— start of Given passage —
Slurm Concept Basics
Login nodes are shared among many users and therefore must not be used to run computationally intensive tasks. Those should be submitted to the Slurm scheduler which will dispatch them on an available compute node.
Nero uses Slurm, an open-source resource manager and job scheduler, used by many of the world’s supercomputers and computer clusters.
The Slurm scheduler provides three key functions:
- it allocates access to resources (compute nodes) to users for some duration of time so they can perform work.
- it provides a framework for starting, executing, and monitoring work (typically a parallel job such as MPI) on a set of allocated nodes.
- it arbitrates contention for resources by managing a queue of pending jobs.
Slurm supports a variety of job submission techniques. Slurm will match appropriate compute resource based on user resource criteria, such as, CPUs, GPUs and memory.
As a quick rule of thumb, it’s important to keep in mind that the more resources your job requests (CPUs, GPUs, memory, nodes, and time), the longer it may have to wait in queue before it could start.
In other words, accurately requesting resources to match your job’s needs will minimize your wait times.
Verify you are logged into nero.compute.stanford.edu
Review steps for logging into nero.compute.stanford.edu
Components of a Slurm Job
- A job consists in two parts: resource requests and job steps.
-
Resource requests describe the amount of computing resource (CPUs, GPUs, memory, expected run time, etc.) that the job will need to successfully run.
-
Job steps describe tasks that must be executed.
— end of Given passage —
Brief 1 —
In the Slurm overview, what two parts make up a job?
Brief 2 —
Summarize the Slurm overview in two sentences.
Brief 3 —
Continue the Slurm overview from its final sentence.
— start of Information shown —
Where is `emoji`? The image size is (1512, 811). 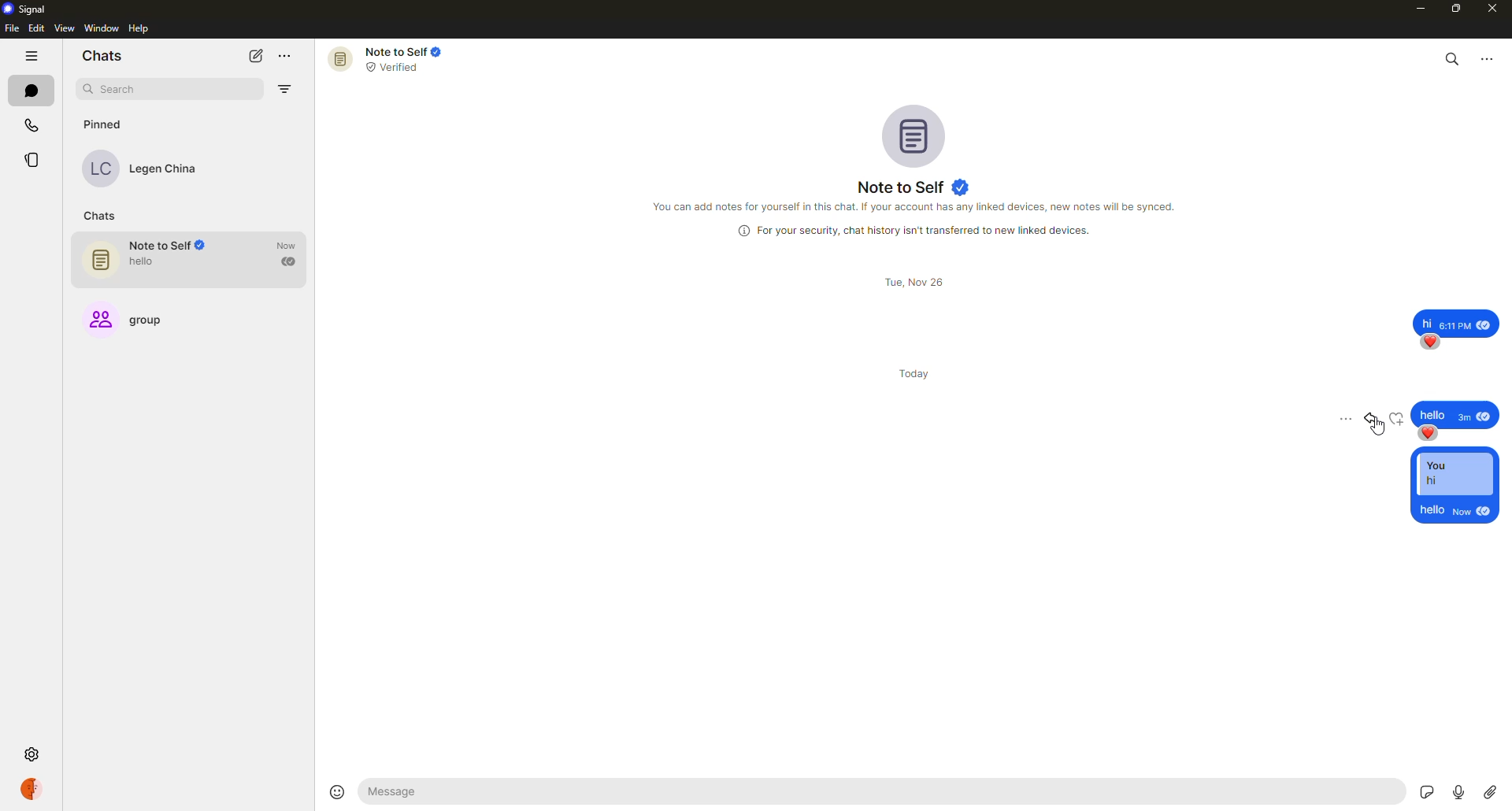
— end of Information shown —
Expected output 1 —
Resource requests and job steps.

Expected output 2 —
Nero uses the Slurm scheduler to dispatch computationally intensive work to compute nodes instead of running it on shared login nodes, with Slurm allocating resources, running and monitoring jobs, and managing a queue of pending jobs. Because larger resource requests can mean longer waits in the queue, jobs, which consist of resource requests and job steps, should request only the resources they actually need.

Expected output 3 —
Slurm Interactive Session
Interactive session on a compute node is to use srun to execute a shell through the scheduler. For instance, to start a bash session on a compute node, with the default resource requirements (one core for 2 hours), you can run:
$ srun --pty bash
You can then see you session via
cdoane@nero-login-1:~$ squeue -u cdoane
JOBID PARTITION NAME USER ST TIME NODES NODELIST(REASON)
29613 normal bash cdoane R 4:13 1 nero-4
Slurm Batch scripts
The typical way of creating a job is to write a job submission script. A
submission script is a shell script (e.g. a Bash script) whose first comments,
if they are prefixed with #SBATCH
, are interpreted by Slurm as parameters
describing resource requests and submissions options.
The submission script itself is a job step. Other job steps are created with
the srun
command.
For instance, the following script would request one task with one CPU for 10 minutes, along with 2 GB of memory, in the default partition:
#!/bin/bash
#
#SBATCH --job-name=test
#
#SBATCH --time=10:00
#SBATCH --ntasks=1
#SBATCH --cpus-per-task=1
#SBATCH --mem-per-cpu=2G
srun hostname
srun sleep 60
When started, the job would run a first job step srun hostname
, which will
launch the command hostname
on the node on which the requested CPU was
allocated. Then, a second job step will start the sleep
command.
You can create this job submission script on Nero using a text editor such as nano
or vim
, and save it as submit.sh
.
Slurm will ignore all
#SBATCH
directives after the first non-comment
line. Always put your #SBATCH
parameters at the top of your batch
script.Job submission
Once the submission script is written properly, you can submit it to the
scheduler with the sbatch
command. Upon success, sbatch
will return the ID
it has assigned to the job (the jobid).
$ sbatch submit.sh
Submitted batch job 1377
Check the job
Once submitted, the job enters the queue in the PENDING
state. When resources
become available and the job has sufficient priority, an allocation is created
for it and it moves to the RUNNING
state. If the job completes correctly, it
goes to the COMPLETED
state, otherwise, its state is set to FAILED
.
You’ll be able to check the status of your job and follow its evolution with
the squeue -u $USER
command:
$ squeue -u cdoane
JOBID PARTITION NAME USER ST TIME NODES NODELIST(REASON)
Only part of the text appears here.